Section 5: Awards. Awards under this Plan may be in any of the
following forms (or a combination thereof): (i) stock option
awards; (ii) stock appreciation rights; (iii) exercise payment
rights; (iv) grants of stock or Restricted Stock; or (v)
performance awards. Except as otherwise defined herein, "stock"
shall mean the common stock, $1.00 par value, of the Corporation.
All awards shall be made pursuant to award agreements between the
Participant and the Corporation. The agreements shall be in such
form as the Committee approves from time to time.
a. Maximum Amount Available. The total number of shares of
stock (including Restricted Stock, if any) optioned or granted
under this Plan during the term of the Plan shall not exceed
7,500,000 shares. No Participant may be granted, in the
aggregate, awards which would result in the Participant receiving
more than 10% of the maximum number of shares available for award
under the Plan. Solely for the purpose of computing the total
number of shares of stock optioned or granted under this Plan,
there shall not be counted any shares which have been forfeited
and any shares covered by an option which, prior to such
computation, has terminated in accordance with its terms or has
been canceled by the Participant or the Corporation.
b. Adjustment in the Event of Recapitalization, etc.
In the event of any change in the outstanding shares of the
Corporation by reason of any stock split, stock dividend,
recapitalization, merger, consolidation, combination or exchange
of shares or other similar corporate change or in the event of
any special distribution to the stockholders, the Committee shall
make such equitable adjustments in the number of shares and
prices per share applicable to options then outstanding and in
the number of shares which are available thereafter for Stock
Option Awards or other awards, both under the Plan as a whole and
with respect to individuals, as the Committee determines are
necessary and appropriate. Any such adjustment shall be
conclusive and binding for all purposes of the Plan.
Section 6: Stock Options.
6.1: The Corporation may award options to purchase common
stock or Restricted Stock of the Corporation (hereinafter
referred to as "Stock Option Awards") to such Participants as the
Committee, or the Chief Executive Officer of the Corporation, if
the Committee in its discretion delegates the right to allocate
awards pursuant to Section 4, authorizes and under such terms as
the Committee establishes. The Committee shall determine with
respect to each Stock Option Award and designate in the grant
whether a Participant is to receive an Incentive Stock Option or
a Non-Qualified Stock Option.
6.2: The option price of each share of stock subject to a
Stock Option Award shall be specified in the grant, but in no
event shall the exercise price be less than the closing price of
the common stock of the Corporation on the date the award is
authorized as reported in the New York Stock Exchange-Composite
Transactions. If the Participant to whom an Incentive Stock
Option is granted owns, at the time of the grant, more than ten
percent (10%) of the combined voting power of the Participant's
employer or a parent or subsidiary of the employer, the option
price of each share of stock subject to such grant shall be not
less than one hundred ten percent (110%) of the closing price
described in the preceding sentence.
6.3: A stock option by its terms shall not be transferable
by the Participant other than by will or the laws of descent and
distribution, and, during the Participant's lifetime, will be
exercisable only by the Participant. A stock option by its terms
also shall be of no more than 10 years' duration, except that an
Incentive Stock Option granted to a Participant who, at the time
of the grant, owns stock representing more than ten percent (10%)

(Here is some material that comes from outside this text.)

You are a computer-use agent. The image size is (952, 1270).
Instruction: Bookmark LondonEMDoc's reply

of the combined voting power of the Participant's employer or a
parent or subsidiary of the employer shall be by its terms be of
no more than five (5) years' duration. A stock option by its
terms shall be exercisable only after the earliest of: (i) such
period of time as the Committee shall determine and specify in
the grant, but in no event less than one year following the date
of grant of such award; (ii) the Participant's death; or (iii) a
Change in Control of the Corporation.
An option is only exercisable by a Participant while the
Participant is in active employment with the Corporation, or its
subsidiary, except (i) in the case of a Participant's death,
Retirement or disability; (ii) during a three-year period
commencing on the date of a Participant's termination of
employment by the Corporation other than for cause; (iii) during
a three-year period commencing on the date of termination, by the
Participant or the Corporation, of employment after a Change in
Control of the Corporation, unless such termination of employment
is for cause; or (iv) if the Committee decides that it is in the
best interest of the Corporation to permit individual exceptions.

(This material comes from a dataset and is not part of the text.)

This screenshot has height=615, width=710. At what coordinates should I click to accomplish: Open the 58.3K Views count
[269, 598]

An option may not be exercised pursuant to this paragraph after
the expiration date of the option.
6.4: An option may be exercised with respect to part or all
of the shares subject to the option by giving written notice to
the Corporation of the exercise of the option. The option price
for the shares for which an option is exercised shall be paid on
or within ten business days after the date of exercise in cash,
in whole shares of common stock of the Corporation owned by the
Participant prior to exercising the option, or in a combination
of cash and such shares of common stock. The value of any share
of common stock delivered in payment of the option price shall be
its Market Price on the date the option is exercised.
6.5: The Committee may, in its discretion, grant to
Participants holding stock options the right to receive with
respect to each share covered by an option payments of amounts
equal to the regular cash dividends paid to holders of the
Company's common stock during the period that the option is
outstanding (such payments are hereinafter referred to as
"Dividend Payments").
6.6: The aggregate fair market value of all shares of stock
with respect to which Incentive Stock Options are exercisable for
the first time by a Participant in any one calendar year, under
this Plan or any other stock option plan maintained by the
Corporation (or by any subsidiary or parent of the Corporation),
shall not exceed $100,000. The fair market value of such shares
of stock shall be the mean of the high and low prices of the
common stock of the Corporation as reported in the New York Stock
Exchange - Composite Transactions on the date the related stock
option is granted (or on the next preceding day such stock was
traded on a stock exchange included in the New York Stock
Exchange - Composite Transactions if it was not traded on any
such exchange on the date the related stock option is granted).
Section 7: Stock Appreciation Rights.
7.1: The Committee may, in its discretion, grant stock
appreciation rights to Participants who have received a Stock
Option Award. The stock appreciation rights may relate to such
number of shares, not exceeding the number of shares that the
Participant may acquire upon exercise of a related stock option,
as the Committee determines in its discretion. Upon exercise of
a stock option by a Participant, the stock appreciation rights
relating to the shares covered by such exercise shall terminate.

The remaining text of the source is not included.